== Directions ==
Could you restate word for word only the lines below from the one holding "Viewport: 750px width, 407px height." to the one holding "Given: Click the Google apps grid icon", inclusive, and leave out the pictures?

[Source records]
#####

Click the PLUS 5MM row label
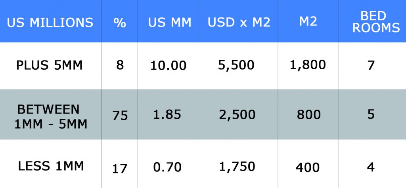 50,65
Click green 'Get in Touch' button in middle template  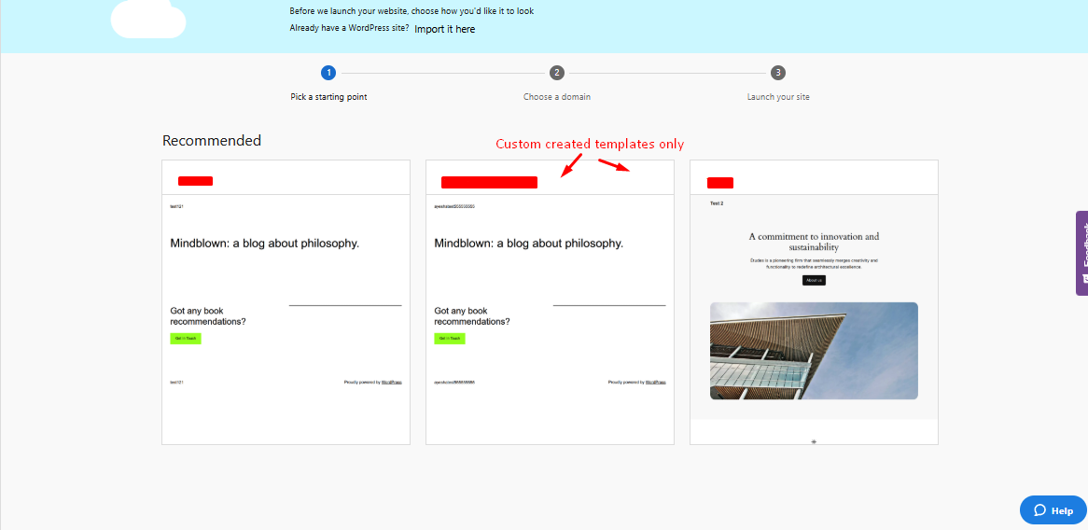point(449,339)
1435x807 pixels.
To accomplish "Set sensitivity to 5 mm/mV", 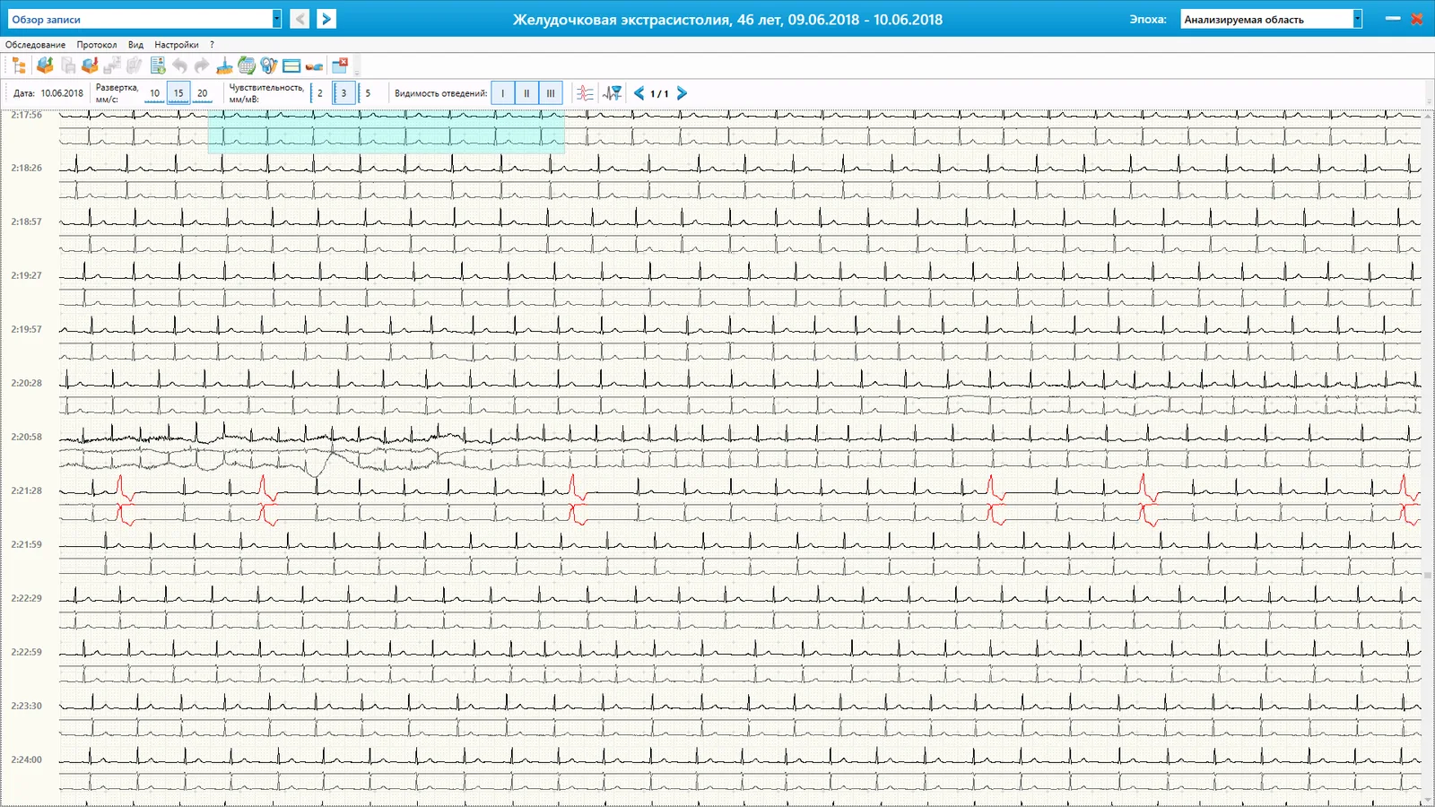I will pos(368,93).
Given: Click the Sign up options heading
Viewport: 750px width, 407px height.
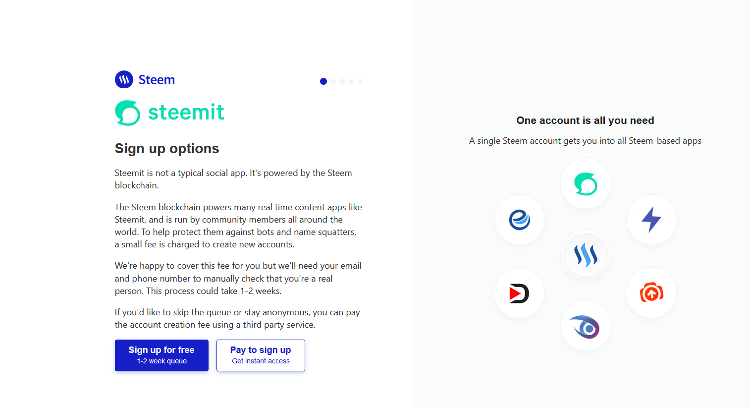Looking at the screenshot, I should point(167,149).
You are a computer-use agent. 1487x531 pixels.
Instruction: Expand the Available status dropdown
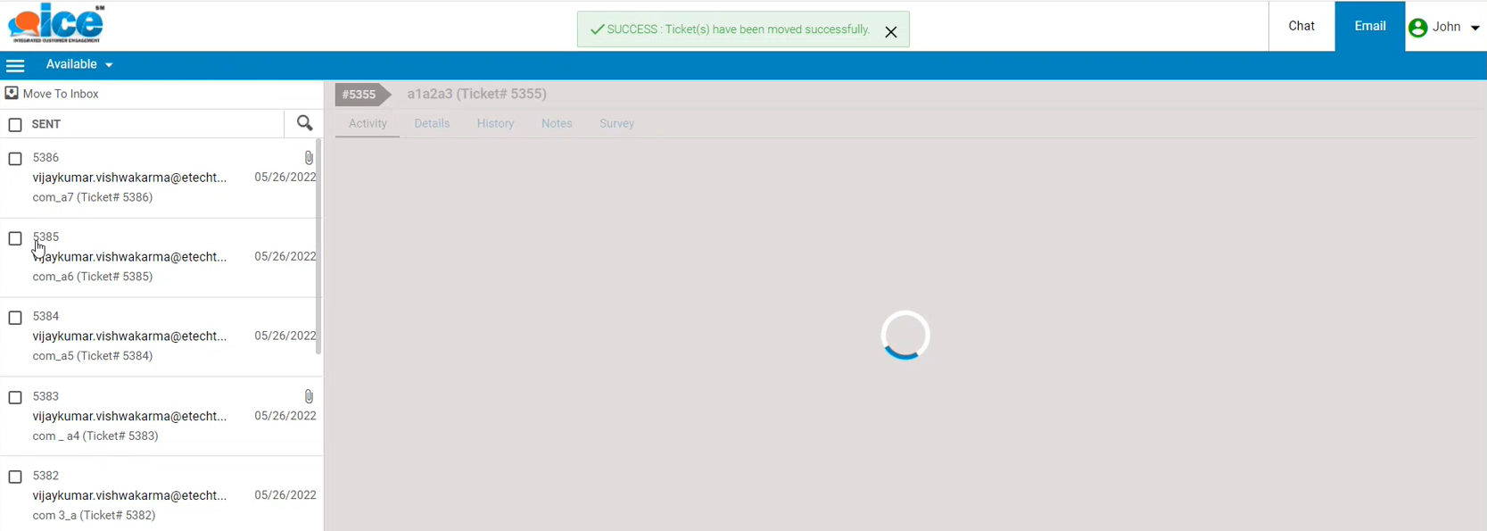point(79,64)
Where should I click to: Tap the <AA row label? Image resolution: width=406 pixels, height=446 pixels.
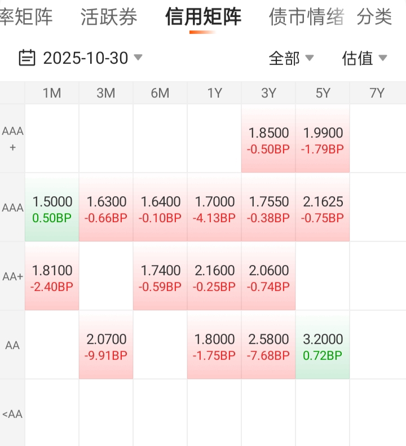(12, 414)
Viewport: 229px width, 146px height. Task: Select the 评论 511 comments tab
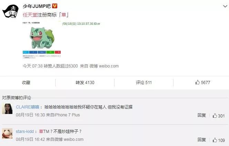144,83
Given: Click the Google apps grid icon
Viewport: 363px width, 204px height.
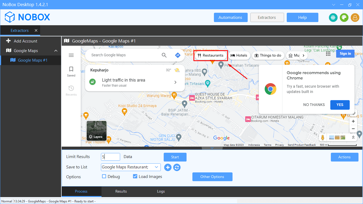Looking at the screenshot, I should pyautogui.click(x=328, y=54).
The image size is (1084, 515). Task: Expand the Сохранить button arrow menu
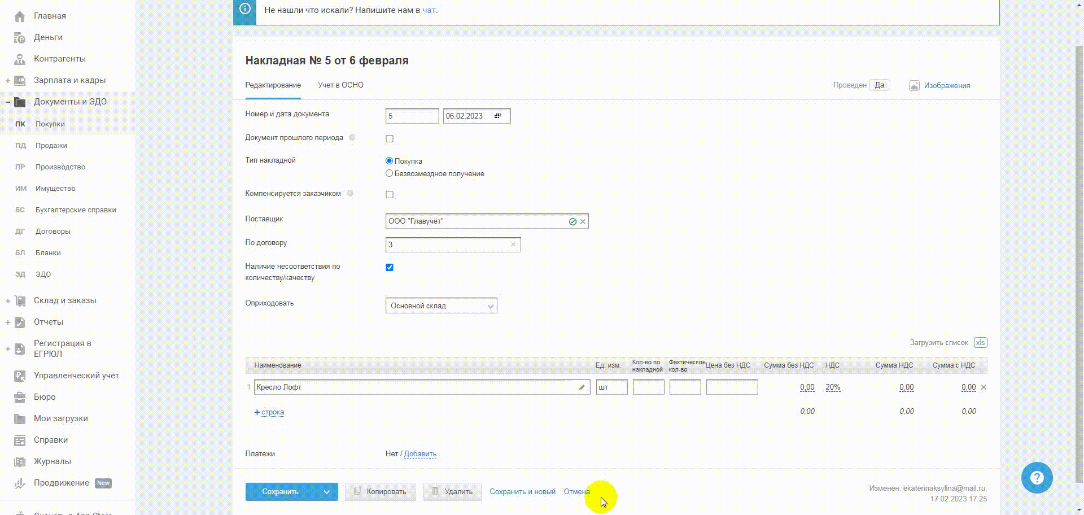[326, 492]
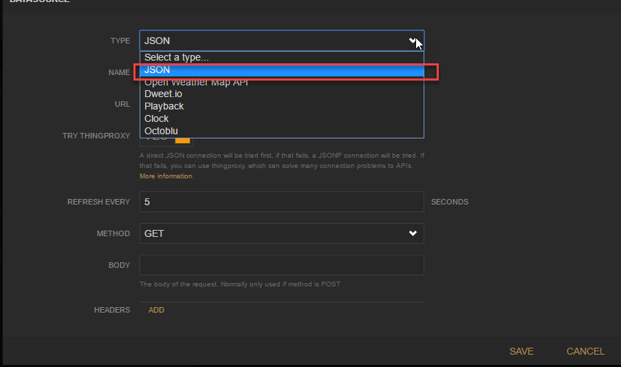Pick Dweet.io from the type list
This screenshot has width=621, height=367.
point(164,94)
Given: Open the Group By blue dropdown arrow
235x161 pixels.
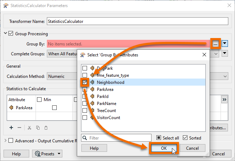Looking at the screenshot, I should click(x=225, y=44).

#####

== Answer space ==
Viewport: 750px width, 407px height.
Looking at the screenshot, I should point(167,149).
You are a computer-use agent. 1487x531 pixels.
Instruction: Expand the Available status dropdown
point(79,64)
Where should I click to: Tap the <AA row label? Image resolution: width=406 pixels, height=446 pixels.
(12, 414)
Viewport: 229px width, 146px height. Task: Select the 评论 511 comments tab
144,83
Given: Click the Google apps grid icon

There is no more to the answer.